What is asked: List every line of the data below that contains the string "resolution". Case counts.
start Data excerpts
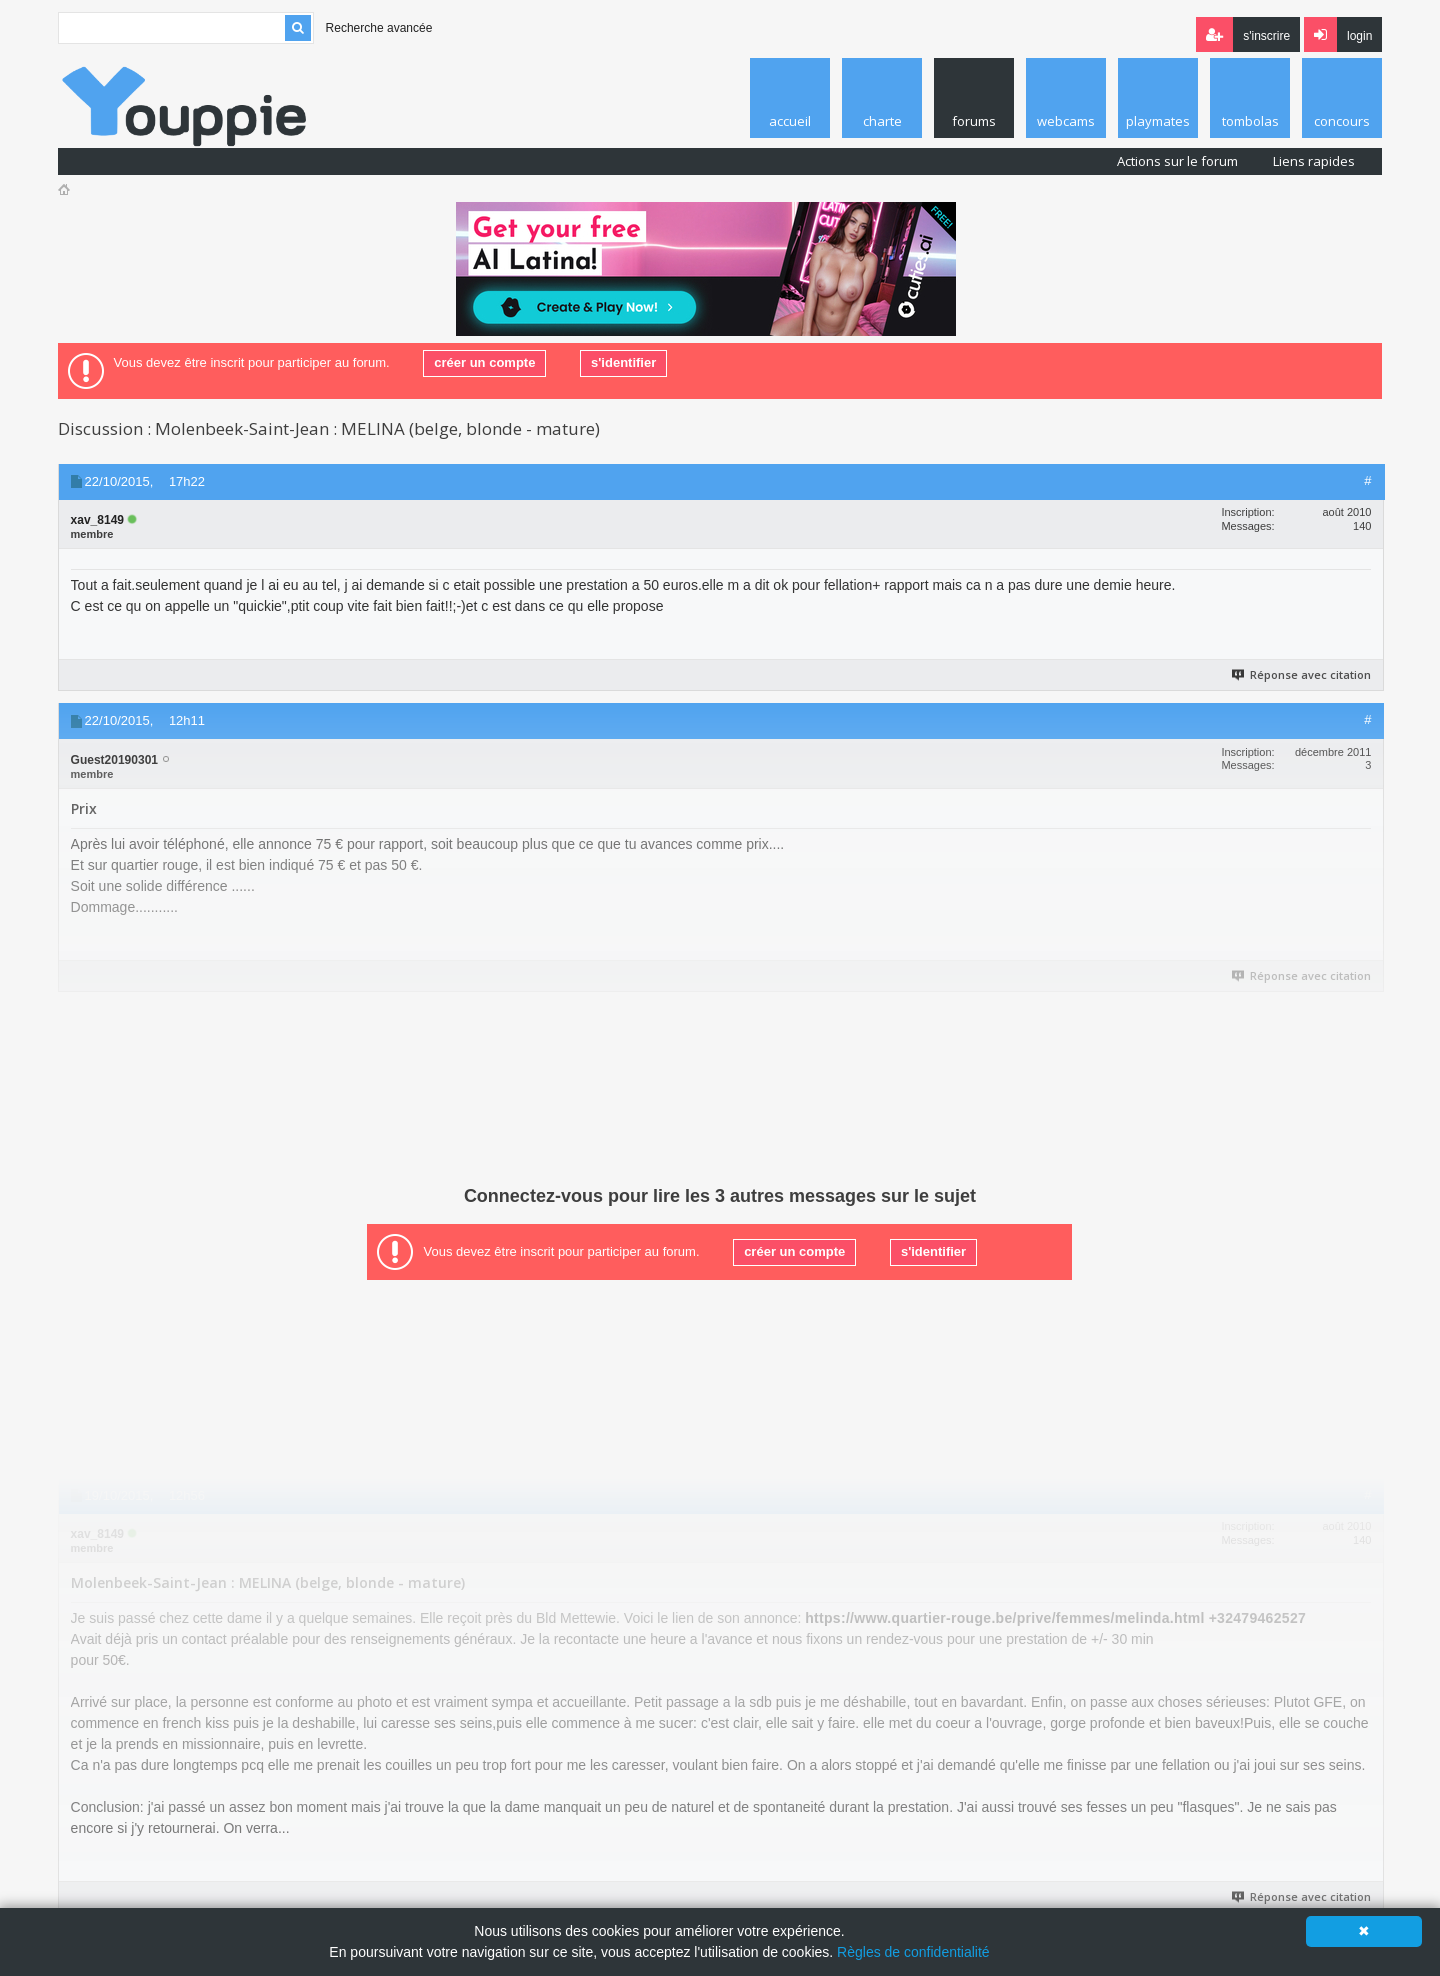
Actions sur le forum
end Data excerpts
start Data excerpts
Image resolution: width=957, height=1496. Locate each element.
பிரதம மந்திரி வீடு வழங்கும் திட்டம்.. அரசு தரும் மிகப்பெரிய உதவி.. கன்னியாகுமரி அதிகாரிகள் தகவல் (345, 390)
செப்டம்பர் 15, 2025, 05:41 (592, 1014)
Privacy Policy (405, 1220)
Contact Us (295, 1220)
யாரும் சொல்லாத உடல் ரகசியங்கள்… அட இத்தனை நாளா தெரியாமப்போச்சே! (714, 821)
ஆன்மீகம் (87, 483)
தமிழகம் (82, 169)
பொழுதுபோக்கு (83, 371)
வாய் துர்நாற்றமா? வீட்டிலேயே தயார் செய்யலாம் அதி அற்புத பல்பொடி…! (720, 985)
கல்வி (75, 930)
end Data excerpts
Written solution:
Image resolution: width=957, height=1496. Locate each element.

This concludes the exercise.